To detect this, use the special ``mitogen_get_stack`` action described
below to verify all the configuration variables Mitogen has chosen for the
connection make sense.
**Process Environment Differences**
Mitogen's process model differs significantly to Ansible's in certain
places. In the past, bugs have been reported because Ansible plug-ins
modify an environment variable after Mitogen processes are started
**Variable Expansion Differences**
To avoid many classes of bugs, Mitogen avoids shell wherever possible.
Ansible however is traditionally built on shell, and it is often difficult
to tell just how many times a configuration parameter will pass through
shell expansion and quoting, and in what context before it is used.
Due to this, in some circumstances Mitogen may parse some expanded
variables differently, for example, in the wrong user account.
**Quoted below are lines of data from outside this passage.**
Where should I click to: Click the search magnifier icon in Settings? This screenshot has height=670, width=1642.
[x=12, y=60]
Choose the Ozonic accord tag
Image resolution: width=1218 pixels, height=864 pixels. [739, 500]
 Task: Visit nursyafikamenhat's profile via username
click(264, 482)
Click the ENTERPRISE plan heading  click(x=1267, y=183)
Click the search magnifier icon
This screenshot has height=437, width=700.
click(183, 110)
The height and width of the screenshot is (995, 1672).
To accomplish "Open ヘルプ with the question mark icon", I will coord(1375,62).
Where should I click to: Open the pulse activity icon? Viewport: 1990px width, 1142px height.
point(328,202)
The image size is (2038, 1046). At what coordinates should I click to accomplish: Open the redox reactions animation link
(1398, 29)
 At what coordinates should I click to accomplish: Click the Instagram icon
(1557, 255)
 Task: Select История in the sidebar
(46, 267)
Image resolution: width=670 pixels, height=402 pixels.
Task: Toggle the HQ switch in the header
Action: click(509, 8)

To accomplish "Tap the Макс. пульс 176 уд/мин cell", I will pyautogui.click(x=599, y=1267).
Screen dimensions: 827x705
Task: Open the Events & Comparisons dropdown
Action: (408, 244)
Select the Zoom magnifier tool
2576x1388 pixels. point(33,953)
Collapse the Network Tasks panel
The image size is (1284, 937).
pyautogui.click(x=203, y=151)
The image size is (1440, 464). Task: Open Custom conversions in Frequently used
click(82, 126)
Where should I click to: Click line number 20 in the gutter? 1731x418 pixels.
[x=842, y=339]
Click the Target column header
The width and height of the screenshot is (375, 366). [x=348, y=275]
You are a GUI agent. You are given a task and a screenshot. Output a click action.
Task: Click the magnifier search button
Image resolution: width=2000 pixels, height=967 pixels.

Careful
review of ``-vvv`` and ``mitogen_ssh_debug_level`` logs can reveal this.
For example in the past, Mitogen used a different method of expanding
``~/.ssh/id_rsa``, causing authentication to fail when ``ansible-playbook``
was run via ``sudo -E``.
**External Tool Integration Differences**
Mitogen reimplements any aspect of Ansible that involves integrating with
SSH, sudo, Docker, or related tools. For this reason, sometimes its support
for those tools doffers or is less mature than in Ansible.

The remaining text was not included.